5 Mesmo hoje ainda nos parece razoável afirmar que as temáticas do modernismo brasileiro, especialmente em seu pioneirismo paulista, em 1922, diziam mais a respeito do passado indígena do país, mesmo em sua apropriação mítica, do que da importância, significado e alcance da presença negra em nossa formação histórica. Apenas como um exemplo, no primeiro número da Revista de Antropofagia, em 1928, tivemos a publicação do Manifesto Antropófago, de Oswald de Andrade, e de um estudo de Plínio Salgado, intitulado “A língua Tupy”.
6 Muito provável que Oswald de Andrade estivesse se referindo à participação de Freyre no movimento regionalista de Recife, que teve o seu surgimento no ano de 1926, com a escrita e leitura do Manifesto Regionalista. É desse ano o surgimento de um Centro Regionalista na mesma cidade. Partes do manifesto e do programa do Centro podem ser lidos em TELES, 1987: 343-345.
7 A referência aos “chato-boys” está no texto “Antes do ‘Marco Zero’”, publicado no livro Ponta de lança (ANDRADE, 1971: 45). Como exemplo de um dos ataques do escritor ao “jovem crítico”, temos: “Sou obrigado a desatar esse maço de cartas de namorado para confirmar o que insinuei: que o Sr. Antonio Candido é que é trêfego, leviano e mineiro (mineiro no caso significa aluno do Caraça e sovina). Pelo menos ele o foi nesse artigo açodado de paixão partidária, mais feito a pedido de diversas famílias, para atirar um salva-vidas ao naufrágio modesto do Sr. Tito Batini, do que para me situar” (ANDRADE, 1971: 45).
8 Essa questão aparece mais acentuada em algumas passagens como, por exemplo: “E por essa razão, aqui o negro labuta, ama e produz irmanado pelo suor que o branco de qualquer extremo da terra vem trazer à construção de uma pátria nova que sempre quis ser livre” (ANDRADE, 1971: 51), tema que, por si só, merece um estudo à parte.

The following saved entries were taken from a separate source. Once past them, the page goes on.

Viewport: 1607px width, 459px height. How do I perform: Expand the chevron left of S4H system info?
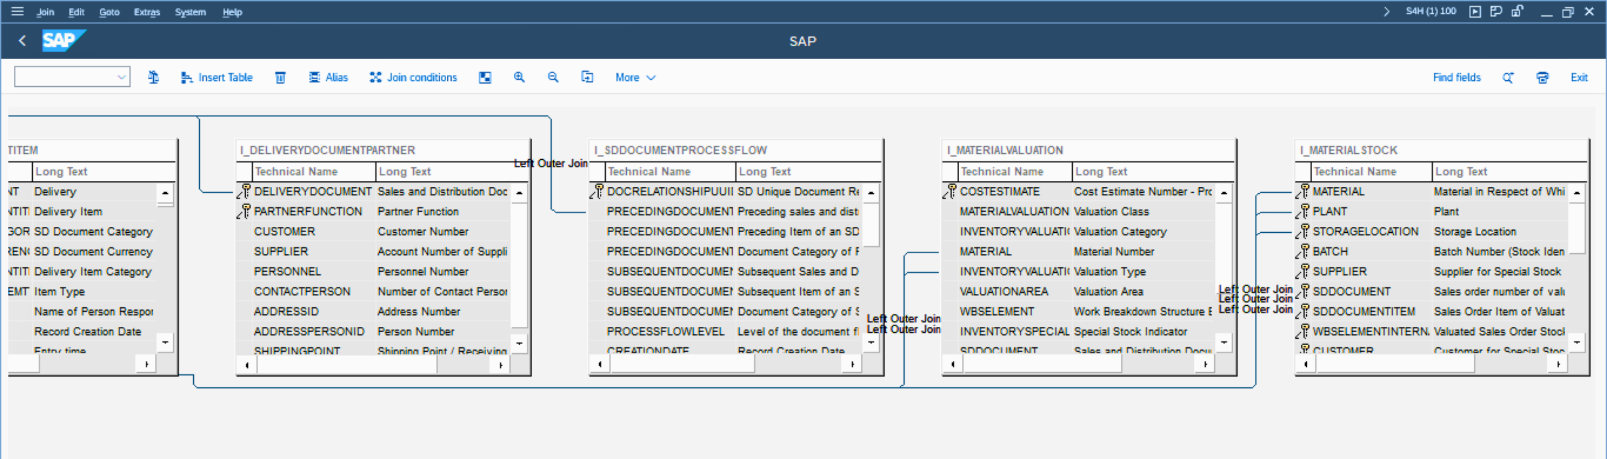click(1386, 11)
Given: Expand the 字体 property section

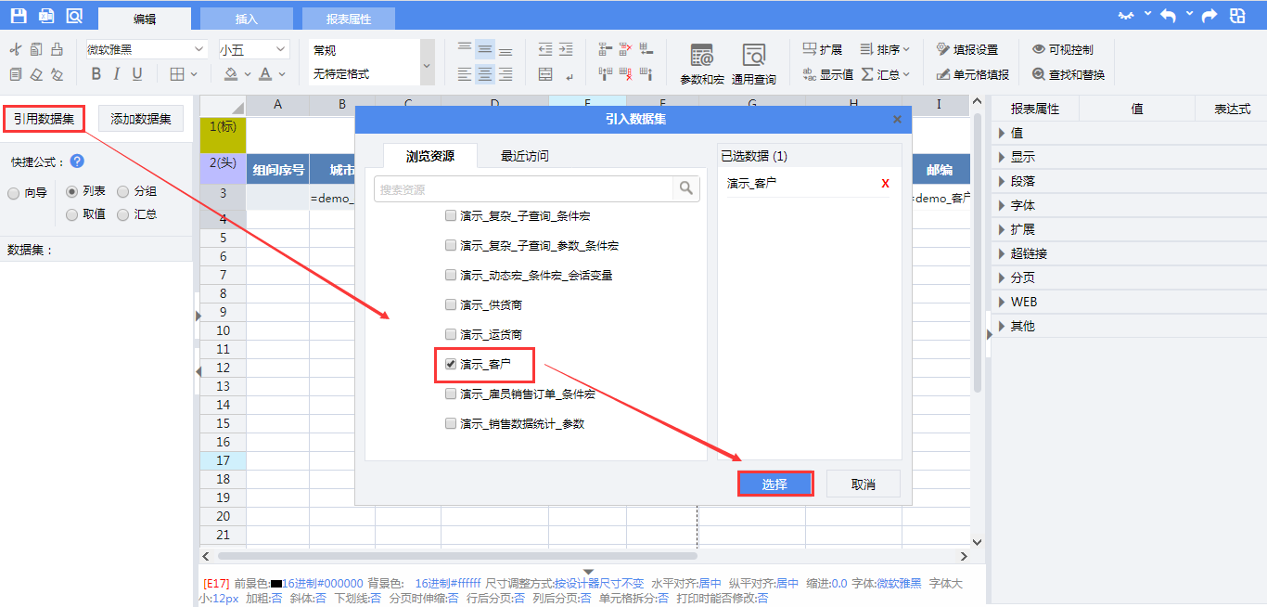Looking at the screenshot, I should 1023,205.
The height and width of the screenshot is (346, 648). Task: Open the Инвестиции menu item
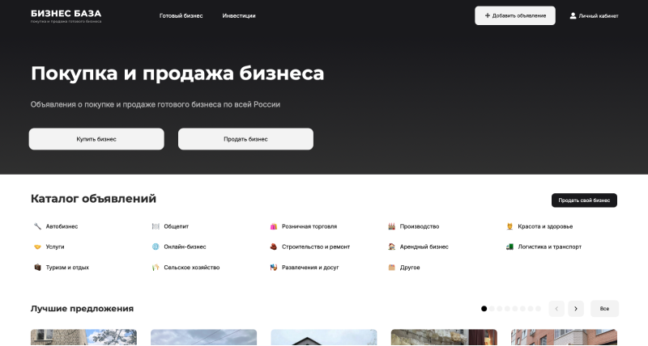point(239,15)
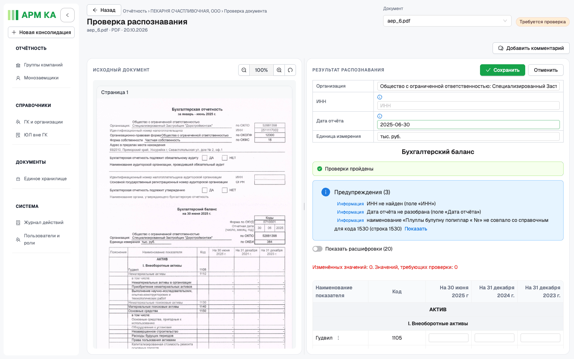Click the splitter handle between document panels
The width and height of the screenshot is (574, 359).
coord(304,206)
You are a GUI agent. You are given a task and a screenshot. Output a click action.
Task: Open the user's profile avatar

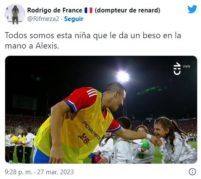point(15,14)
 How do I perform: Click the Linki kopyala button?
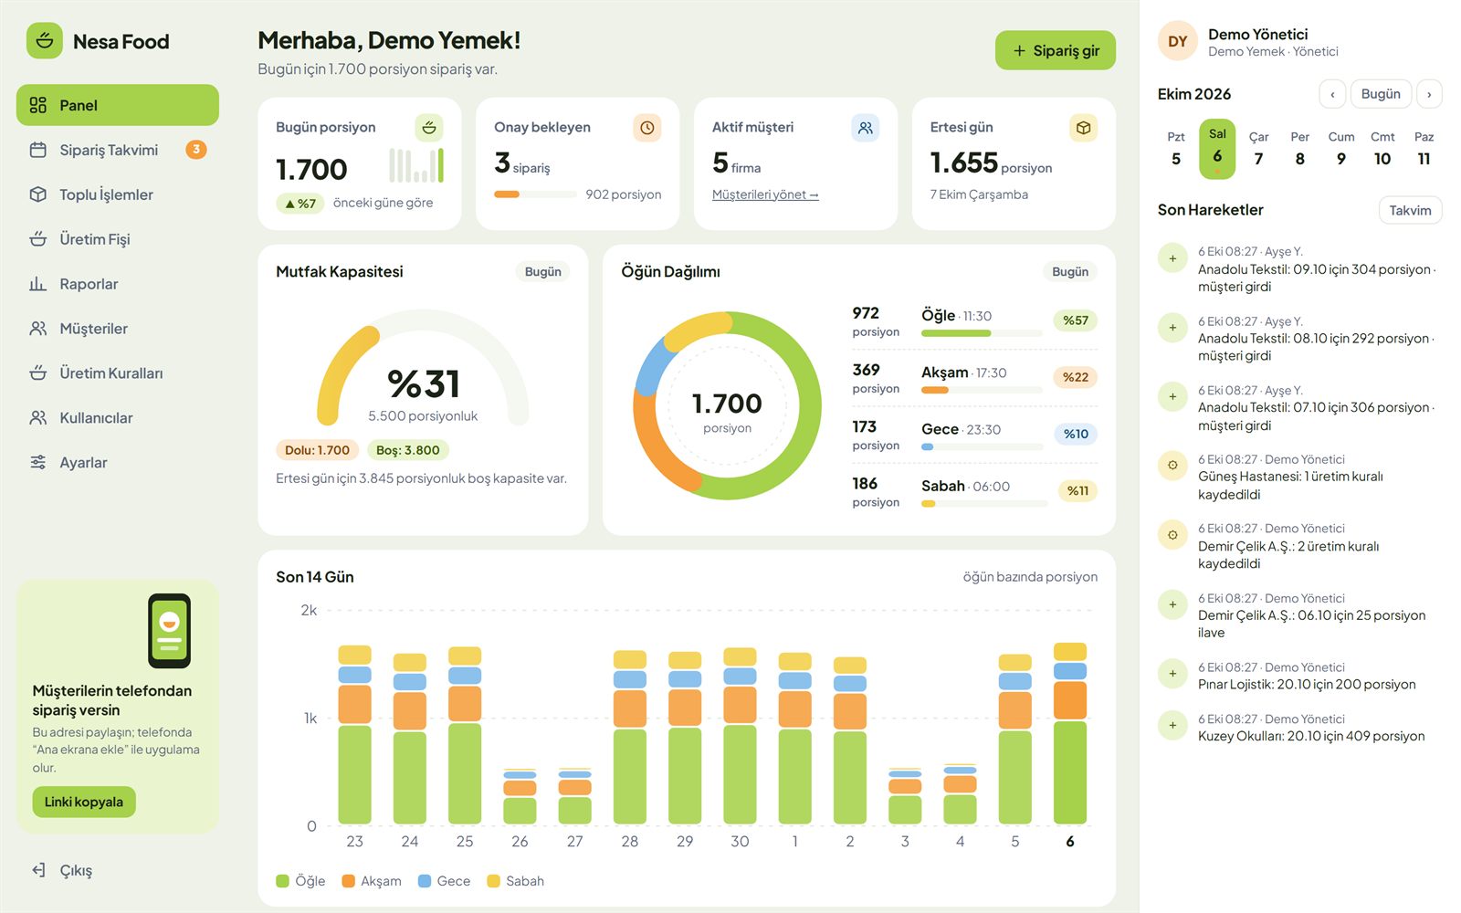pyautogui.click(x=84, y=802)
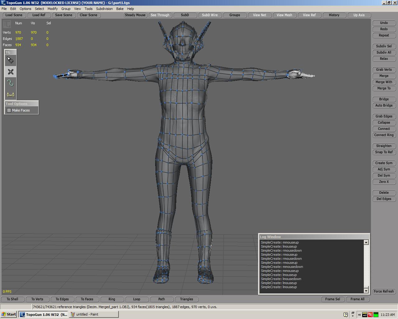Select the Tubes tool (green curve icon)
The height and width of the screenshot is (319, 398).
tap(10, 83)
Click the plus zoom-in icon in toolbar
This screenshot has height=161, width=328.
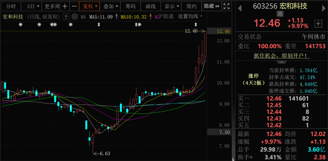pyautogui.click(x=65, y=6)
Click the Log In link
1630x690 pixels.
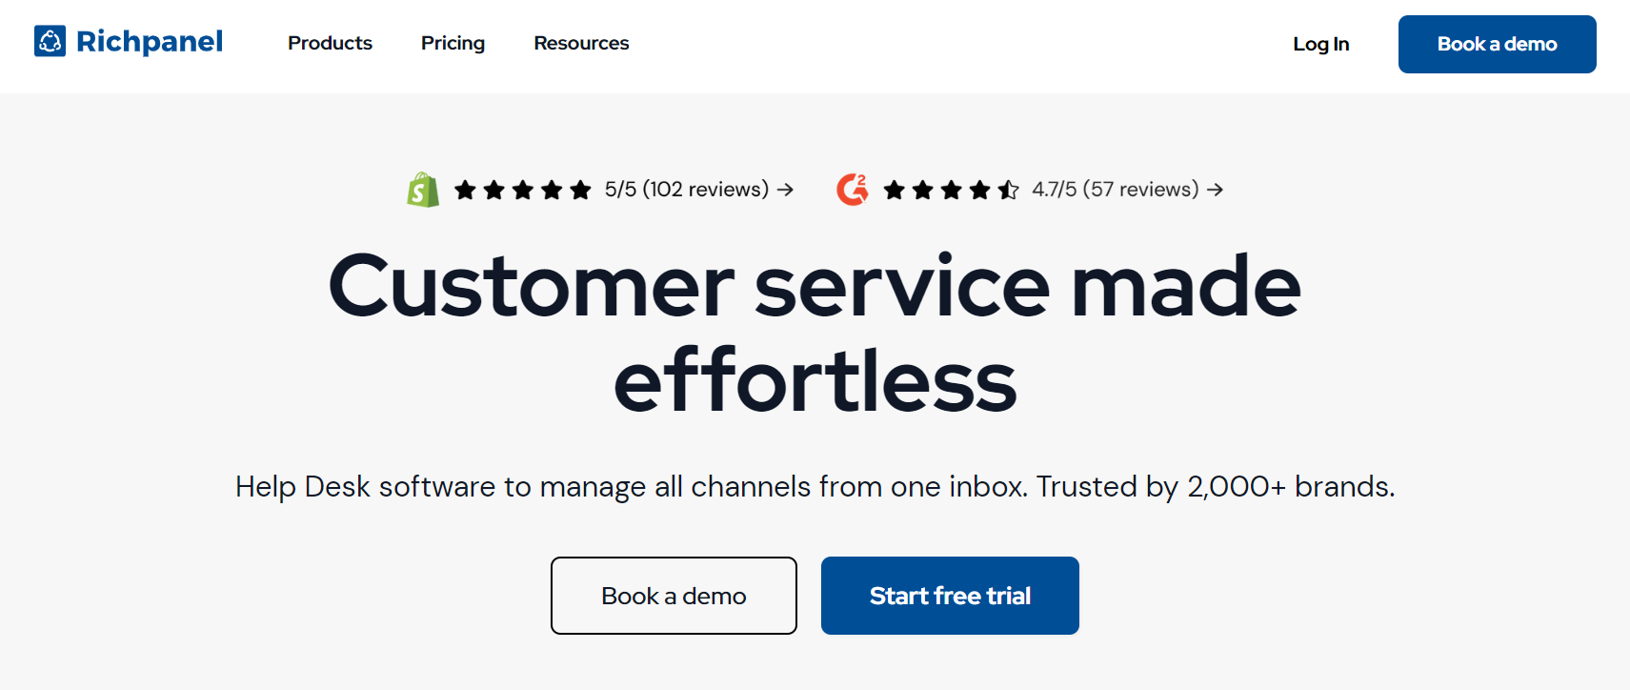tap(1320, 44)
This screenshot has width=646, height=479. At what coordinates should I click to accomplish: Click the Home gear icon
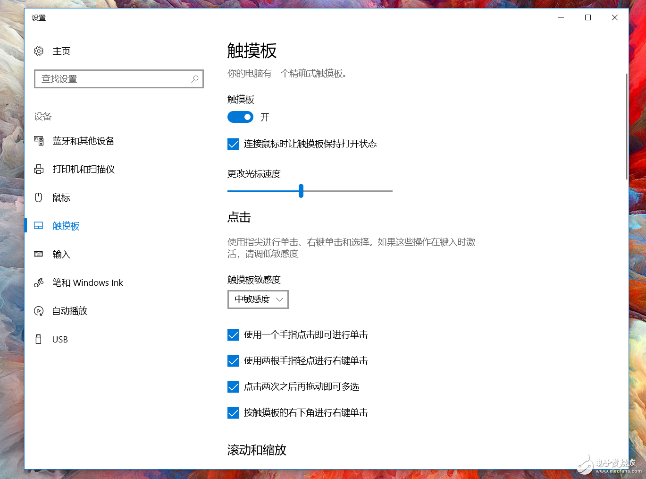(x=39, y=51)
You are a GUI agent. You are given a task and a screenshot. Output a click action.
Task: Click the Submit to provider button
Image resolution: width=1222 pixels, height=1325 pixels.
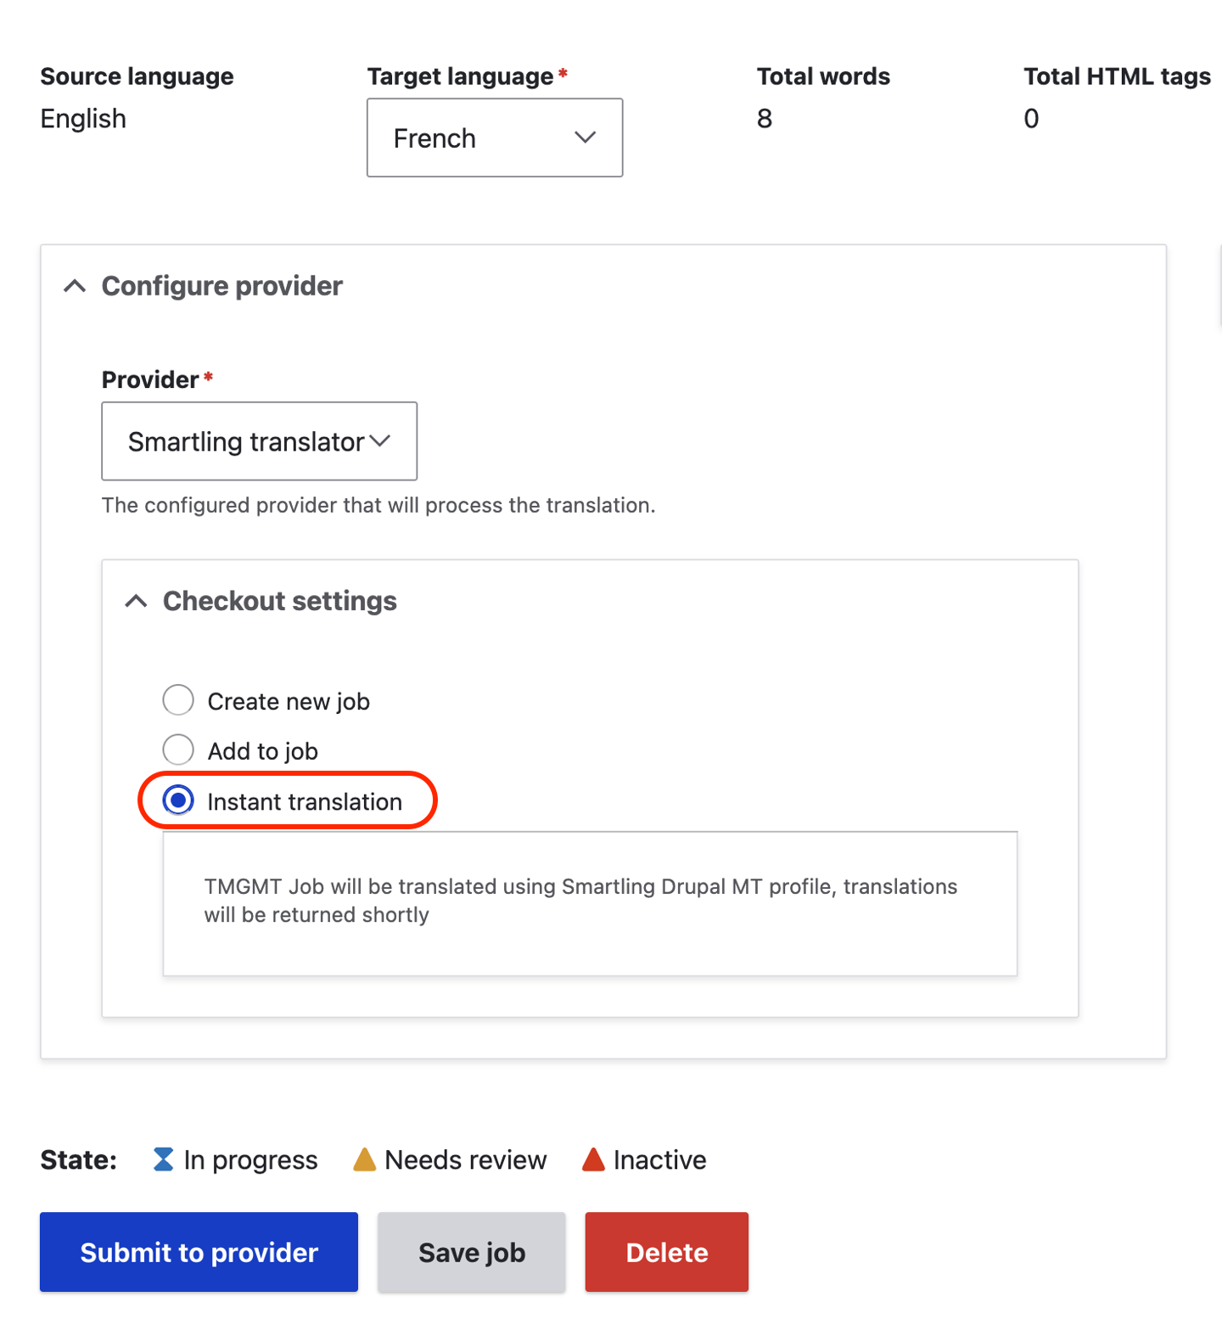(x=198, y=1251)
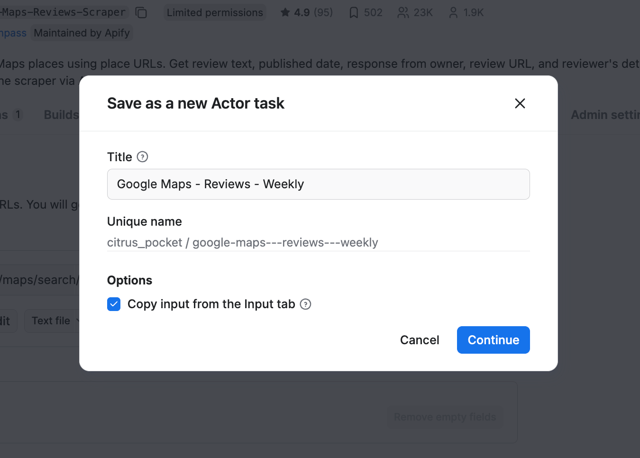Open the Title help tooltip icon
This screenshot has height=458, width=640.
(x=142, y=156)
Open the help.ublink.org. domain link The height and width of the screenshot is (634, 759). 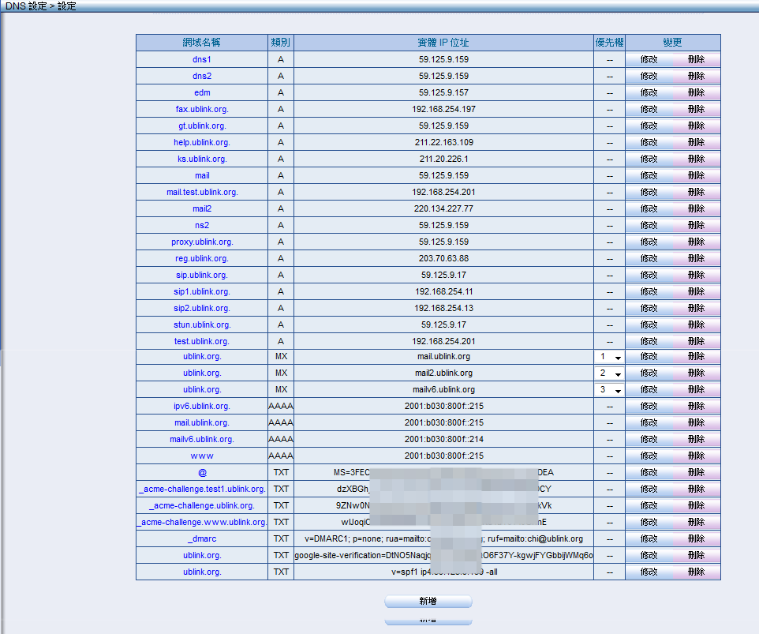click(202, 142)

9 O artigo mencionado inicia-se com a seguinte narrativa: “Paramos no burburinho iluminado da Avenida diante de um placard de jornal. Minha mulher leu: “Fontes autorizadas declaram que os alemães estão abandonando a Noruega”. Tínhamos acabado de assistir num cinema a Noite Sem Lua de John Steinbeck. E aquela simples informação telegráfica parecia ali, de repente, como uma aurora boreal no meio do drama tenebroso, de que saímos. A cidadezinha norueguesa ocupada pelos nazistas ia respirar. E nós também” (ANDRADE, 1971: 59).
10 Ver, por exemplo, “Uma breve história dos estudos decoloniais” (QUINTERO; FIGUEIRA; ELIZALDE, 2019). Disponível em: https://masp.org.br/uploads/temp/temp-QE1LhobgtE4MbKZhc8Jv.pdf.
11 De acordo com o ideário oswaldiano, por suposto influenciado pelos estudos de Sigmund Freud, seria necessário a superação dos tabus (valor negativo, traduzidos por empecilhos para a realização plena de alguma vontade ou projeto) em tótens (valor positivo e libertador de amarras políticas, psicossociais etc). A primeira menção dessa proposição encontra-se no Manifesto Antropófago, publicado no primeiro número da Revista de Antropofagia, em 1928. Nele lemos: “Tínhamos a justiça codificação da vingança. A ciência codificação da Magia. Antropofagia. A transformação permanente do Tabu em totem” (ANDRADE in TELES, 1987: 355). E finaliza: “A luta entre o que se chamaria Incriado e a Criatura - ilustrada pela contradição permanente do homem e o seu Tabu. O amor cotidiano e o modus vivendi capitalista. Antropofagia. Absorção do inimigo sacro. Para transformá-lo em totem. A humana aventura. A terrena finalidade” (ANDRADE in TELES, 1987: 359).